There are some methods whose direct reference to the method has been determined during the loading phase, such as static methods, private methods, and instance constructor methods. The call of such methods is called parsing; in addition to parsing , the static dispatch of the method also determines the direct reference of the method during the loading phase. The most common such method is the overloaded method.
There are some methods that confirm the direct reference of the method during the running phase, such as: override method. When calling the override method, you need to specify the actual type of the object. So specific Java bytecode invokevirtual is needed to determine the appropriate method.

The Java virtual machine is based on stack interpretation and execution. The stack mentioned here is the Java virtual machine stack. Interpretation and execution are relative to compilation and execution. Interpretation and execution means: the code is compiled to generate words. After the section code instruction set, it is interpreted and executed by the interpreter. You don’t need to understand this too deeply, just understand these definitions.

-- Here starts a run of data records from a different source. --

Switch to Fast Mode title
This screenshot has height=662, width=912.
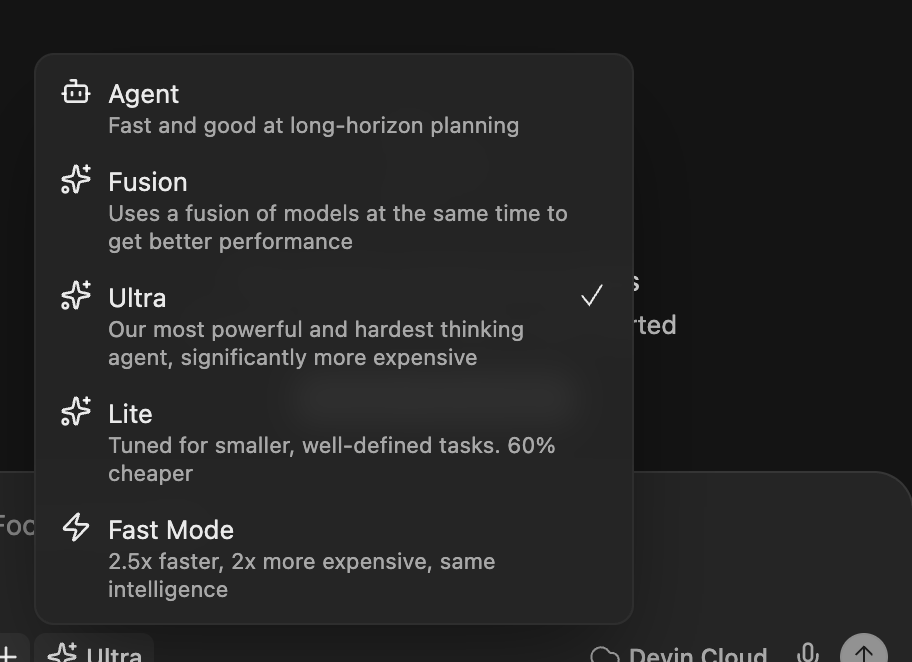(x=171, y=530)
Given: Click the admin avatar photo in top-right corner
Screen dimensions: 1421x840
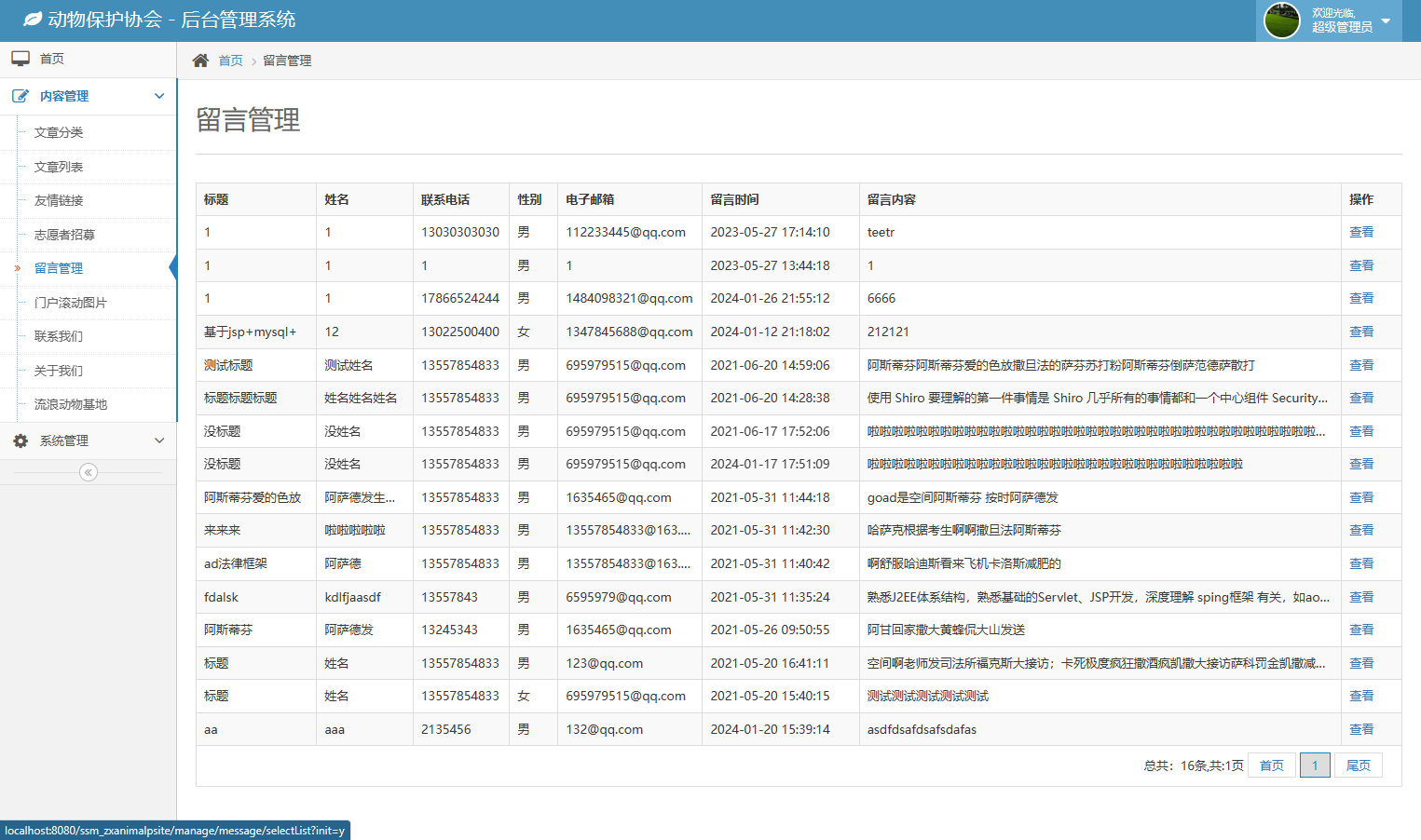Looking at the screenshot, I should [x=1281, y=20].
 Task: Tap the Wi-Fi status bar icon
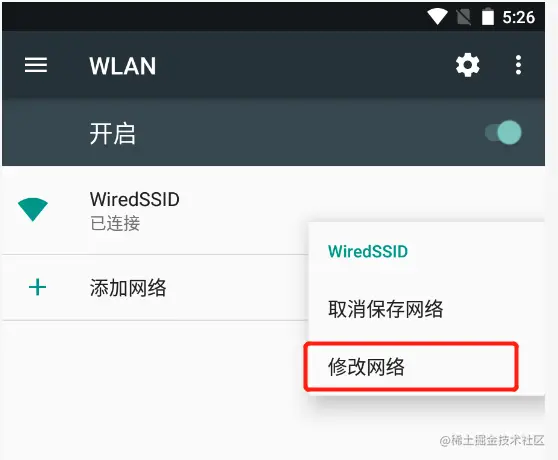click(437, 17)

The above introduces the stack frame, method call, parsing, static dispatch, and in the Java virtual machine stack. >Dynamic dispatch and Java virtual machine stack-based interpretation and execution. For details, please refer to the virtual machine bytecode execution engine.

3. Visitor Mode & amp; ASM

3.1 Visitor Mode

The ASM library is a code analysis and modification tool based on the Java bytecode level. So what is the relationship between ASM and the visitor mode? The visitor mode is mainly used to modify and operate some data with relatively stable data structure. Through the previous study, we know that the structure of the .class file is fixed, mainly including constant pool, field table, method table, attribute table, etc., through When using visitor mode to scan the contents of each table in the .class file, you can modify the contents. Before learning ASM, you can learn about visitor mode and ASM through this article.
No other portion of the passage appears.